------ Data to use ------
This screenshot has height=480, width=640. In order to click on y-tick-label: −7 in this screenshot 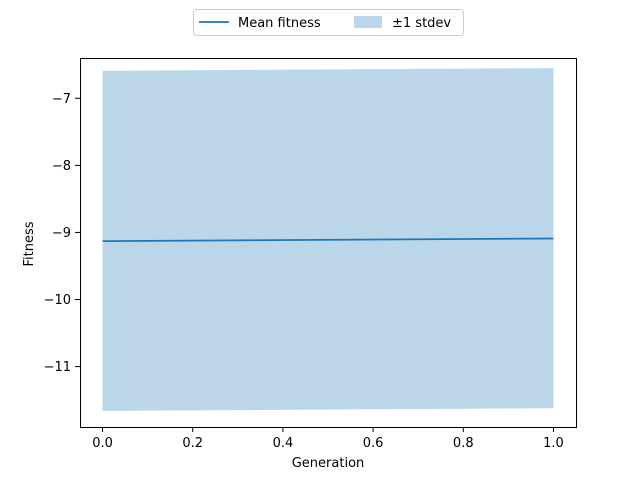, I will do `click(62, 100)`.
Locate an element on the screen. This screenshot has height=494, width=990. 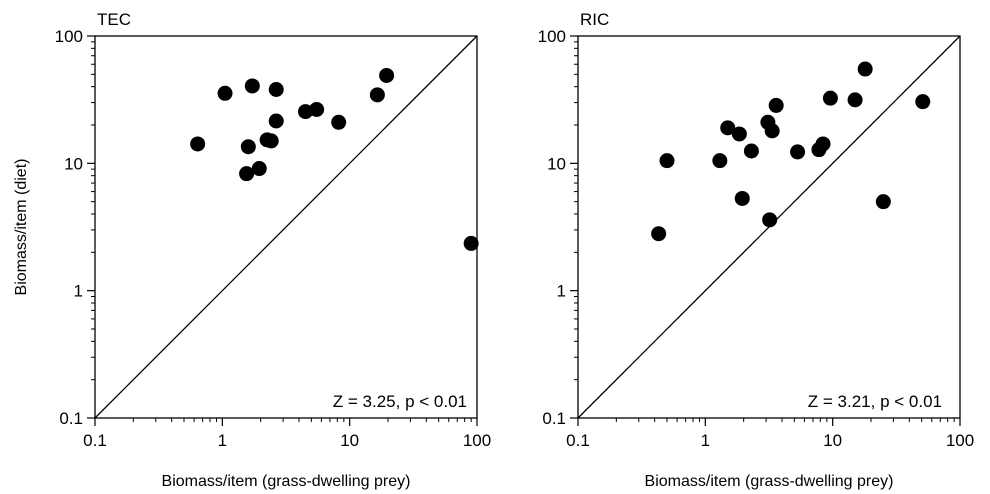
statistic-annotation: Z = 3.21, p < 0.01 is located at coordinates (875, 402).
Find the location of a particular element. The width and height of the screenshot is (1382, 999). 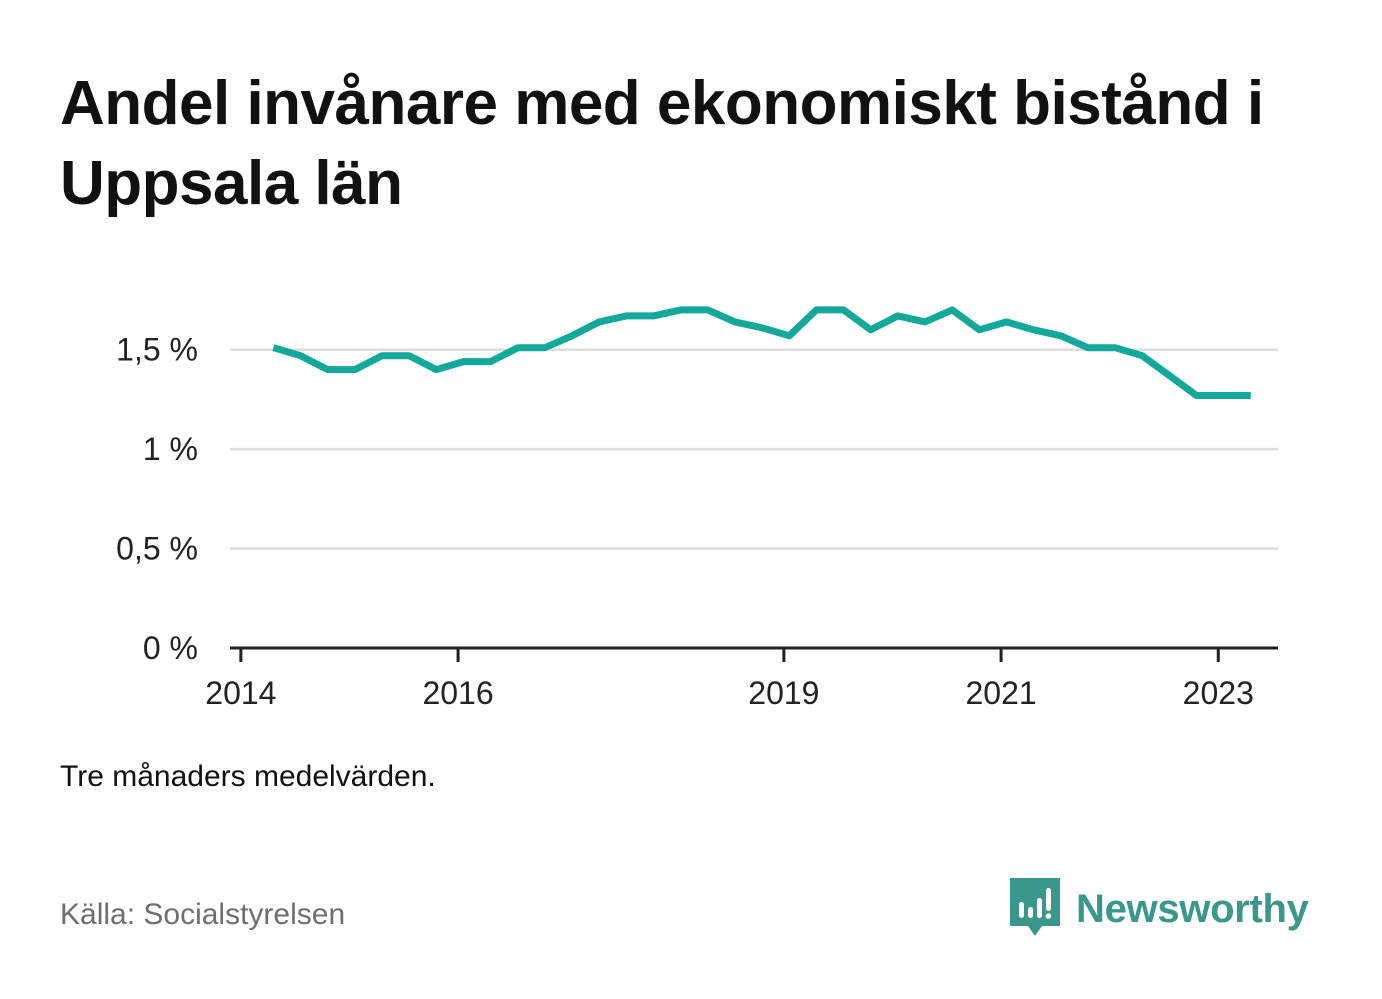

y-axis: 0 % 0,5 % 1 % 1,5 % is located at coordinates (157, 499).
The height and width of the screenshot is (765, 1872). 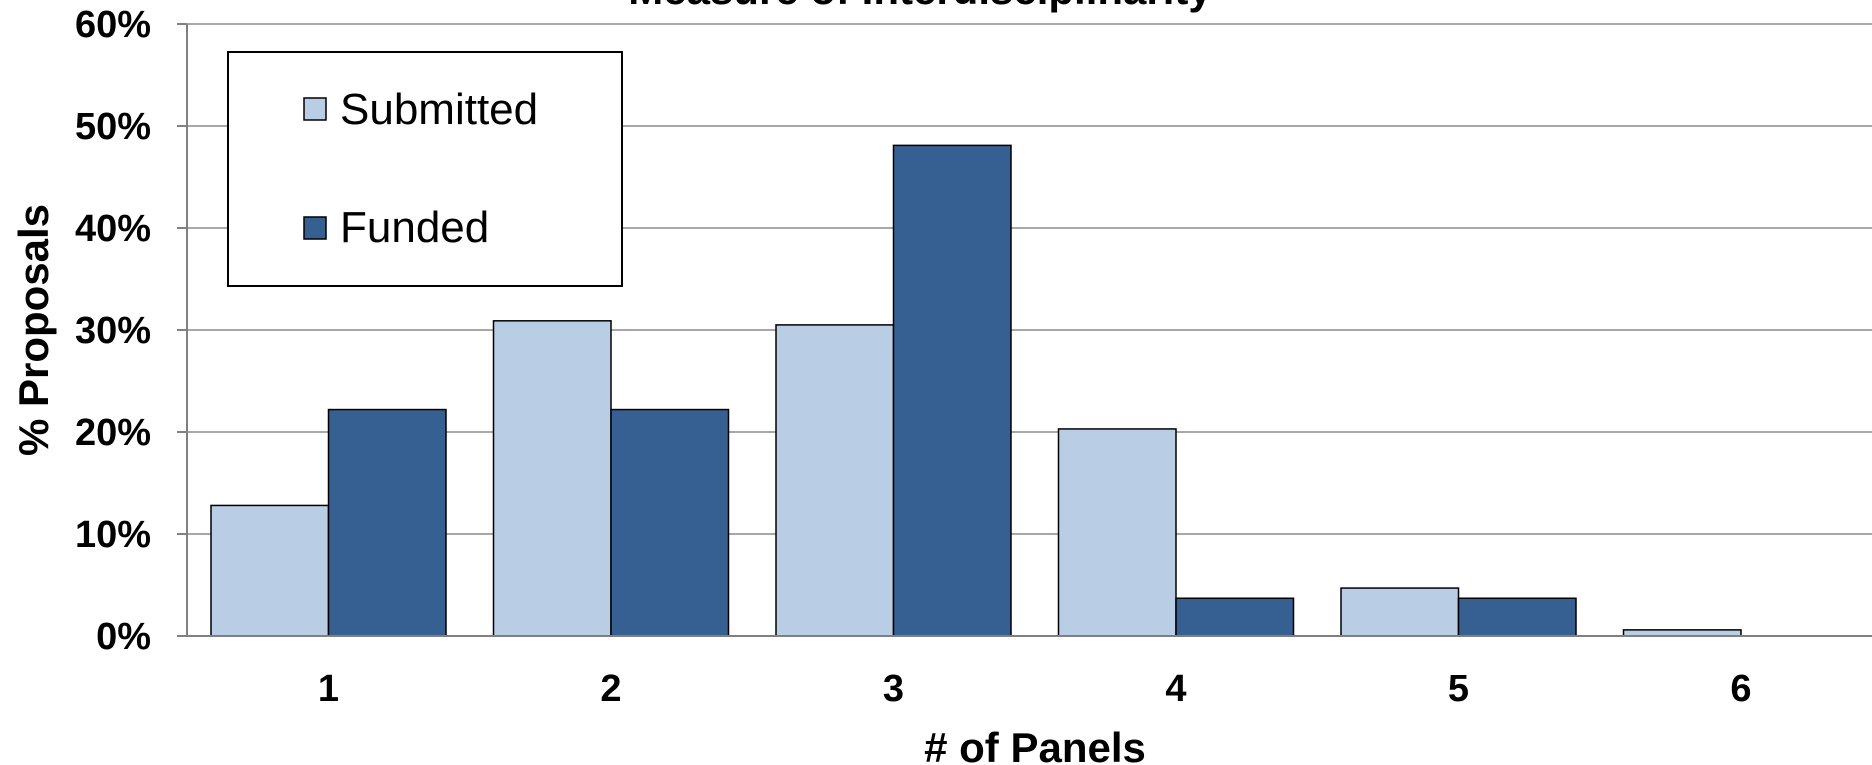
------
◆ **Task brief**
Rewrite as a numbered list the part of the records that opens with the line containing "Find the location" and runs through the end of the records. Omit blank lines and leave the pictures out.

◆ **Written response**
1. Find the location of a particular element. The width and height of the screenshot is (1382, 999). 
2. y-axis: 0 % 0,5 % 1 % 1,5 % is located at coordinates (157, 499).
3. The height and width of the screenshot is (765, 1872). 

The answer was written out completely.